For a while I took little interest in anything, but after a few weeks I recovered and was sent on light duties. Someone remembered that I could cut hair, and the British C.O. of the camp sent for me.
“Sergeant Taylor” he said. “I want you to cut the men’s hair. We need a barber’s shop; I want you to create one”.
Simple enough in London, but no mean task for me out there surrounded by jungle.
The first thing I did was to appeal for barbers. Some men came forward and I tried them out. Few of them had much idea of the techniques, but were a willing lot, and I thought I’d have a bash at teaching them.
The next thing was a site. We chose it under a group of trees, cleared the space and began to make our chairs out of wood with the aid of the camp carpenters. These chairs I designed as close as possible to the “Simpson” model. By the end of the week we were ready to go.
Our collection of tools was a motley one; several old pairs of scissors, some broken combs, and a dozen or so cut-throat razors of every known make, while we even boasted the odd brush.
Soap was our major problem, and it took me many hours of experimenting with one of the chemists in the hospital laboratory, before we hit on a formula for shaving soap. But in spite of all these difficulties we had a great success. People flocked to “Simpson’s of Siam”, as they called it, for their early-morning shave and fortnightly haircut.
Soon we had a staff of 41 barbers, trainees and latherers to deal with 12,000 customers.
“Simpson’s of Siam” became a centre of camp news and views. We were put under contract to the Camp Theatre as wig makers and make up experts; we took our fee in fruit. I used to make the wigs myself out of old Scotch sporrans, cow’s tails and even bits of string.
“Simpson’s of Siam” ran most successfully for 2 years under its roof of trees. During that time we made 11,000 Thai dollars for the camp welfare fund and the sick. We also gave free service to the hospital.

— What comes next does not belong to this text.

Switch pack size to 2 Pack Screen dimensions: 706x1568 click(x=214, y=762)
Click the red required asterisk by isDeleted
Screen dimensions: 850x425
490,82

In March 1945 we had to close since the camp was being evacuated. The Allies were on their way to us and the Japs wanted every available man up the line on repair work. I was detailed in charge of a party and said goodbye to those first day “Sweeney’s” who had helped me turn an idea into reality.
Notes:-
The story was copied from the original typed document found in the possessions of the parents of Linda-Lee Nicholls the great niece of William Amhurst Taylor.
William was born on the 27th October 1909 and died in 1984 aged 74; his death was registered in June1984 in Basingstoke, Hampshire, England. He is believed to be buried in the cemetery in Basingstoke.